Godbolt playground: https://godbolt.org/z/6dP11jPfx
Comment 1 Antony Polukhin 2024-04-09 15:48:57 UTC
The above godbolt link for an old version of GCC, here's for 14.0 https://godbolt.org/z/dTPYY1T9W
Comment 2 Andrew Pinski 2024-04-09 18:01:41 UTC
We don't do as much reassociation as we should with signed integers due to overflow. If you use -fwrapv, you get the reassociation; I am 99% sure there is a dup for this bug too.
Comment 3 Andrew Pinski 2024-04-09 18:07:56 UTC
(In reply to Andrew Pinski from comment #2)
> We don't do as much reassociation as we should with signed integers due to
> overflow. If you use -fwrapv, you get the reassociation; I am 99% sure there
> is a dup for this bug too.

I should say we also do it for unsigned already (see PR 95867), -fwrapv case we just treat signed similar to unsigned here. Anyways what needs to happen is we need 2 levels of gimple, one with signed integer overflow behavior and then one with wrapping behavior.
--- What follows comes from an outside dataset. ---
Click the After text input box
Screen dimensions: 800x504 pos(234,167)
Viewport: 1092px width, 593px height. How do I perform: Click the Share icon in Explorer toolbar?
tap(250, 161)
RTL does not distinguish between signed and unsigned behaviors for many operations (plus and multiple) so we get some optimizations there but not all.
Comment 4 Jakub Jelinek 2024-04-09 18:22:57 UTC
I think we've been discussing an idea of turning on flag_wrapv very late among the GIMPLE passes and reassociate again.  Because RTL also kind of assumes flag_wrapv, there is no difference between signed/unsigned addition/subtraction/non-widening multiplication.
Though, a question is if it wouldn't screw up range info for use during expansion too much.  Other option is to rewrite into unsigned operations only what we've successfully reassociated in the late reassoc pass.
Comment 5 Richard Biener 2024-04-10 06:28:25 UTC
For the case in question when x is zero then y can be INT_MAX and thus y * y already overflow. But x * y * y * y * y * y could be associated as
(x * y) * (y^4).